# What to produce:
Copy the text of every item below word for word, omitting the pictures.
## Start Record excerpts
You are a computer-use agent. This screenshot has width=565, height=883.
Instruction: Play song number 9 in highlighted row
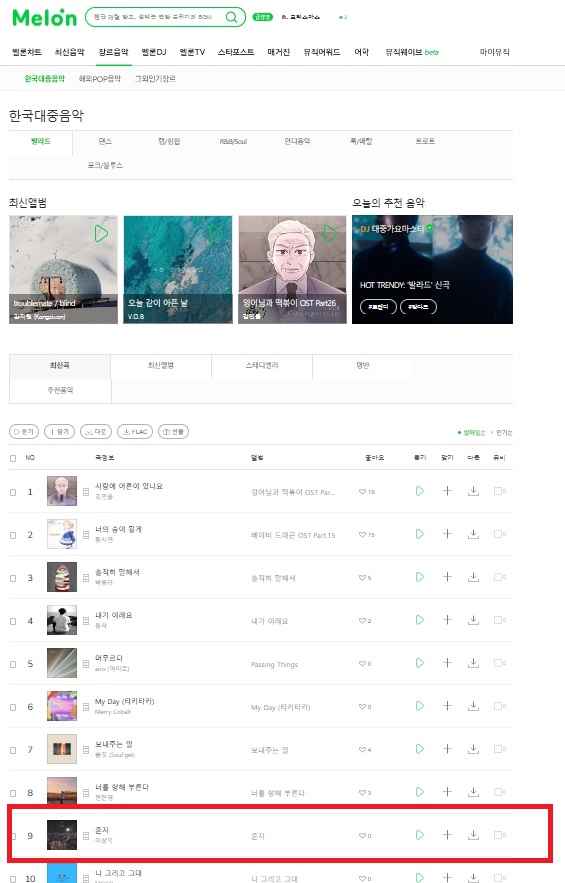[x=420, y=835]
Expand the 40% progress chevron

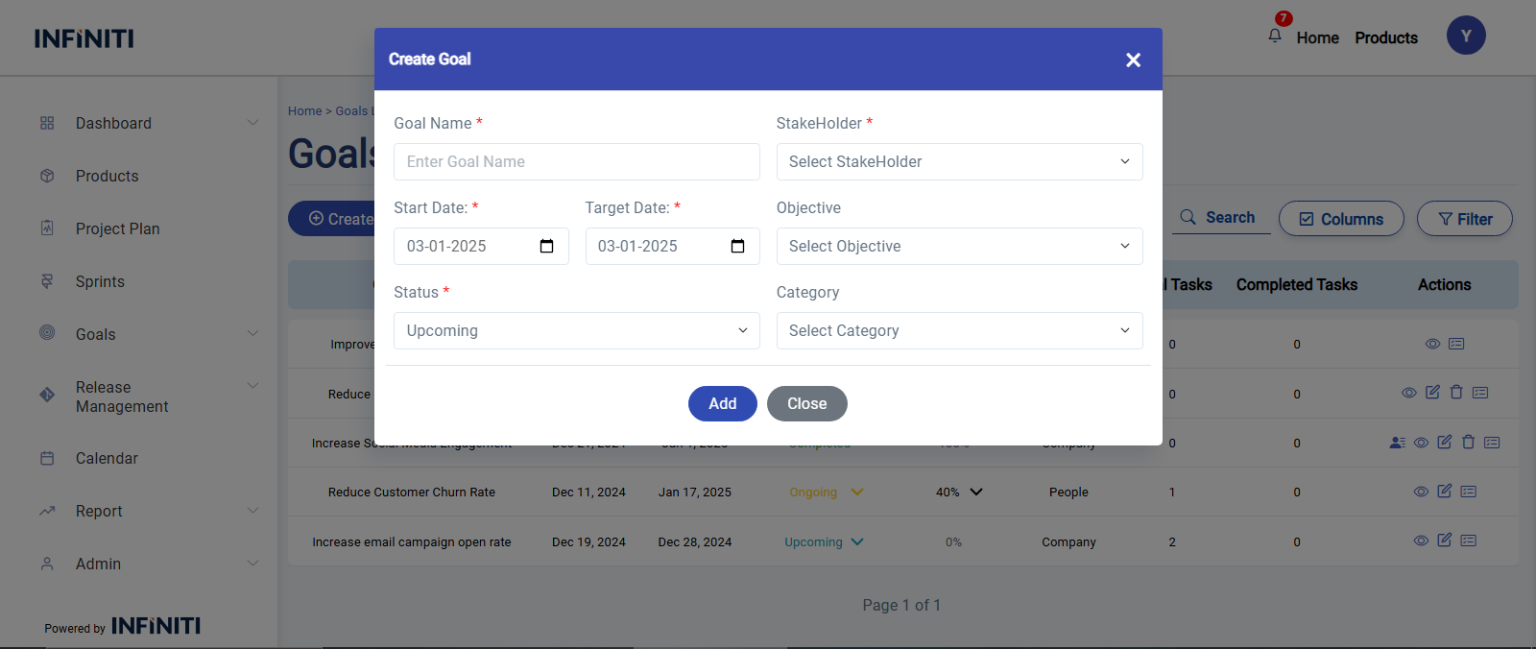pyautogui.click(x=976, y=492)
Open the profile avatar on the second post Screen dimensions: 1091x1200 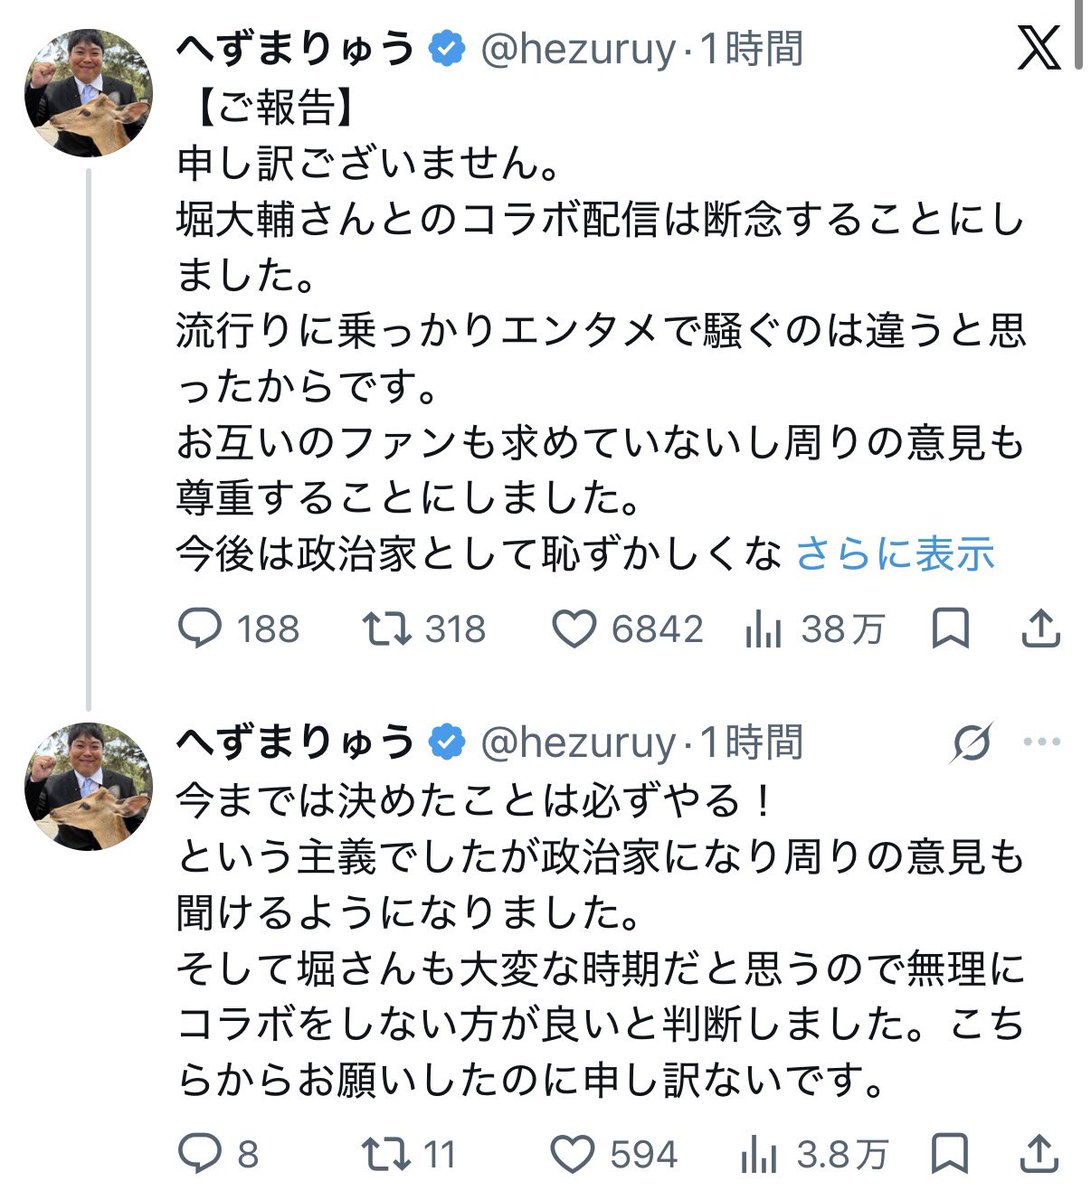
## End Record excerpts
# Written response:
You are a computer-use agent. This screenshot has width=565, height=883.
Instruction: Play song number 9 in highlighted row
[x=420, y=835]
Expand the 40% progress chevron

pyautogui.click(x=976, y=492)
Open the profile avatar on the second post Screen dimensions: 1091x1200 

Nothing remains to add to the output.